The political dimension is equally uncomfortable. President Trump's administration has not softened its immigration enforcement posture for the tournament, and several supporter groups have raised concerns about the treatment fans might receive at US borders. Mexican fans, who would ordinarily cross overland to attend matches in Dallas or Houston, face the additional indignity of the border wall and increasingly hostile rhetoric from Washington.

Security is a related worry. The United States has experienced multiple mass shooting events at large public gatherings in recent years, and while FIFA has mandated extensive security perimeters around all venues, several European supporter organisations have issued guidance to their members about American firearms culture. The German Football Association's official World Cup guide, leaked in draft form last month, included a section titled "Understanding American Gun Laws" — a sentence that tells its own story.

Against this backdrop, Mexican and Canadian venues have become unexpectedly attractive. Guadalajara, Monterrey, and Mexico City offer fans familiar football culture, lower costs, and easier visa access. Toronto and Vancouver provide the North American experience without the geopolitical baggage. There is a real possibility that the atmosphere inside stadiums will differ dramatically depending on which side of which border the match is played.

FIFA, for its part, has addressed these concerns with the cheerful opacity that is the organisation's signature. President Gianni Infantino declared at a press conference in Zurich last month that the 2026 tournament would be "the most inclusive World Cup in history," citing the expanded forty-eight-team format as evidence. He did not address visa access, accommodation costs, or gun violence.

The irony is that the expanded format — Infantino's signature achievement — is itself a driver of cost. More teams mean more matches, spread across more cities, over a longer duration. A supporter following a team through the group stage and into the knockout rounds could attend matches in three different cities across six weeks. In Qatar, the same journey required one hotel room and a metro pass.

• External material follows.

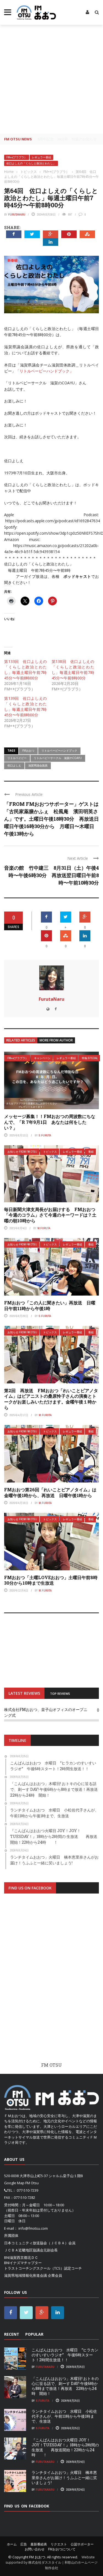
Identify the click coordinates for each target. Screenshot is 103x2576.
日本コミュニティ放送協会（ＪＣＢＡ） (36, 2242)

There are, of course, fans who will find a way regardless. Mohammed in Manchester will eat cheap and sleep four to a room. Supporters from São Paulo and Buenos Aires will drive across the Mexican border. Japanese and South Korean fan groups, legendarily well-organised, have been running savings clubs since 2024. The World Cup has always been, among other things, an exercise in devotion — and devotion, by definition, is irrational.

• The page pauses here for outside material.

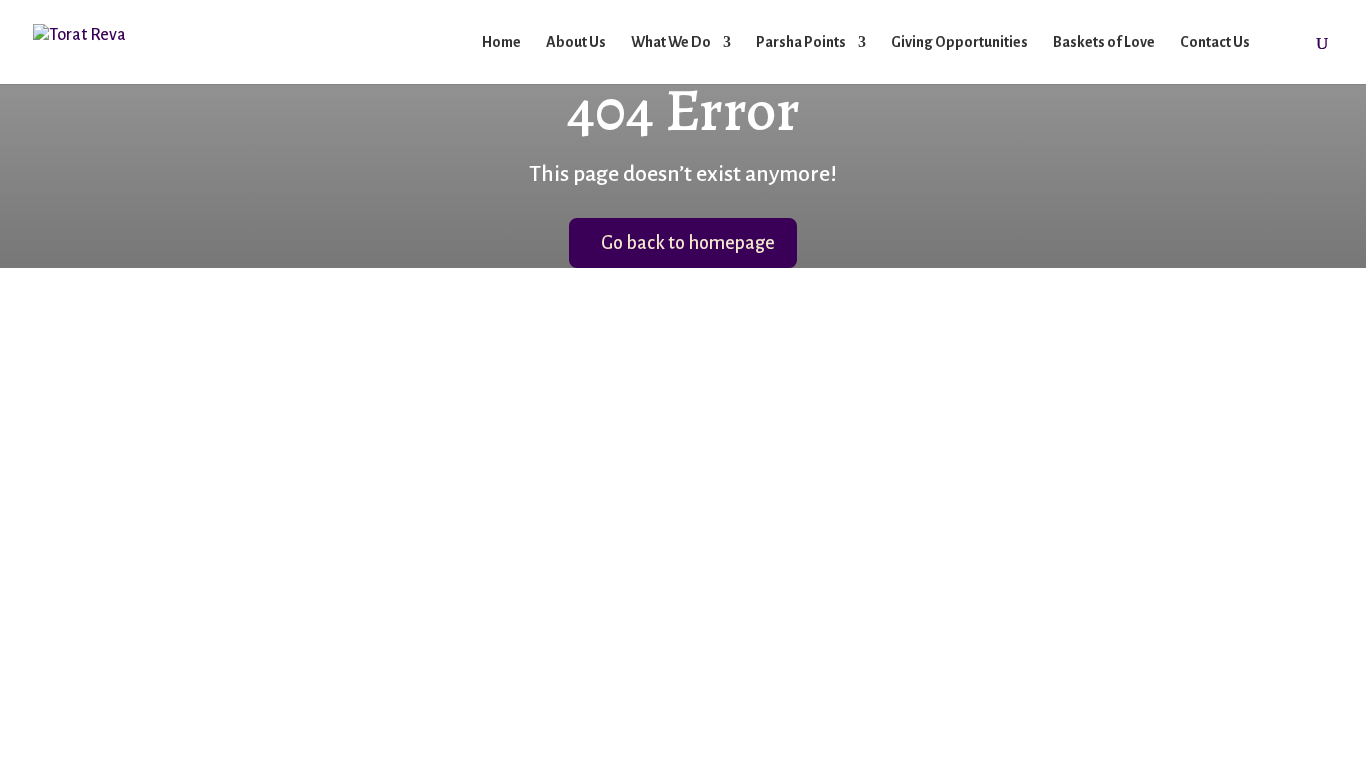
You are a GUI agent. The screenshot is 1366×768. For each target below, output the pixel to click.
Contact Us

But there is something troubling about a tournament that prices out the very communities that give football its meaning. The World Cup is not the Monaco Grand Prix. Its power comes from universality — from the knowledge that a bus driver in Accra and a banker in Zurich are watching the same match with the same intensity. When the cost of attendance becomes a filter, the thing being filtered is not wealth. It is belonging.